I taught a class at upper undergraduate level (mostly junior students) for a non-majors (mostly engineering students, some economics and political science) at a research university using this book.
It was written in the mid 1980s, and has not seen major updates even though it now comes in 4th edition. One of the assignments I gave was to comment whether you recognize the brand names of the mainframe computers mentioned in the problem. Newer stuff like say the bootstrap or machine learning or anything like that is not mentioned anywhere nearly. True, it has all the major results and techniques, but it was written by statisticians as the first course in statistics for to-be-statisticians, rather than the-only-course-in-statistics-you'll-ever-see for engineers. Thus a lot of things could have been presented in a different way with a different depth of exposure. Say the reliability, arguably a more important topic for engineers than moment generating function techniques, deserves a whole separate chapter, rather than being stuck in a middle of the chapter on continuous distributions. Simulations could have been highlighted throughout the book -- a good fraction of my students would probably be geekier than me with computers. I would unite all the confidence intervals under the umbrella of a single chapter, rather than presenting the CI for mean in one chapter and CI for variance in the next one. And so on. There even were errors in the answers in the end of the book, although you would probably expect the fourth edition not to have any.

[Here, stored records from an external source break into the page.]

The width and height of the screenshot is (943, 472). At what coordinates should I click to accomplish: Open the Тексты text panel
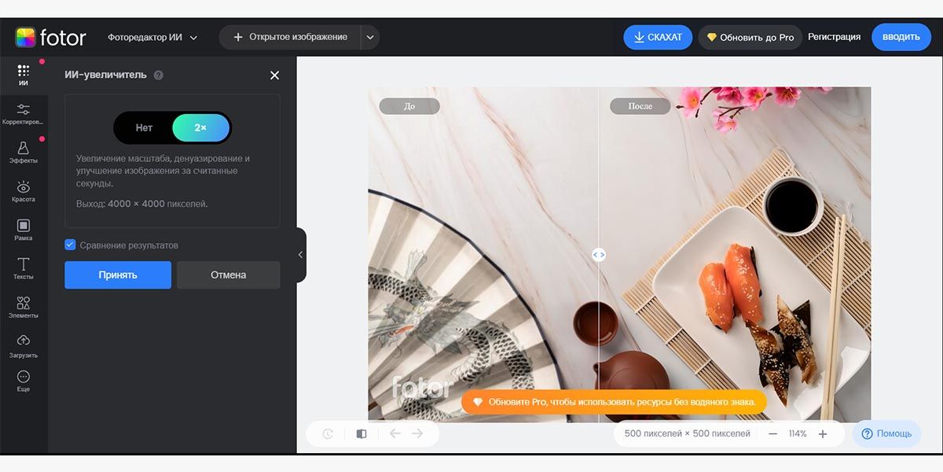(x=24, y=267)
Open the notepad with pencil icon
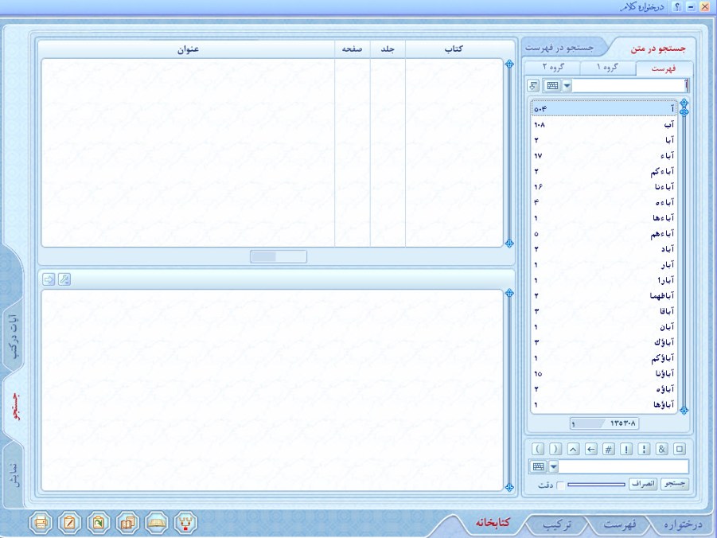Viewport: 717px width, 538px height. (72, 523)
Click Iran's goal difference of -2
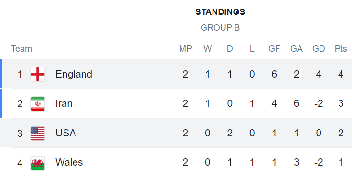The image size is (352, 179). tap(319, 104)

Students complained a lot about the book in my class, too. Some said it did not help much, although there were others who did not come much to class (admittedly, I am a pretty boring lecturer) and got B's and A's, so apparently it was of some use to them. The price is of course also an issue: I personally won't pay $120 for book of this quality to sit in my professional library, and it sucks that I have my students buy it.
[Wasserman's [ASIN:0387402721 All of Statistics: A Concise Course in Statistical Inference (Springer Texts in Statistics)]] is a much more modern book, although in all likelihood it would be difficult for my clientelle. My other favorite is Utts' Seeing Through Statistics (with CD-ROM and InfoTrac ), but this one is on the other side of technicality, being too easy. Finally, for engineering students specifically, Ryan's Modern Engineering Statistics (Hardcover) appears to be a much better text, although I have not taught from it, and my recommendation is based on just browsing through the pages and supplementing the current book with examples and problems from Ryan's book.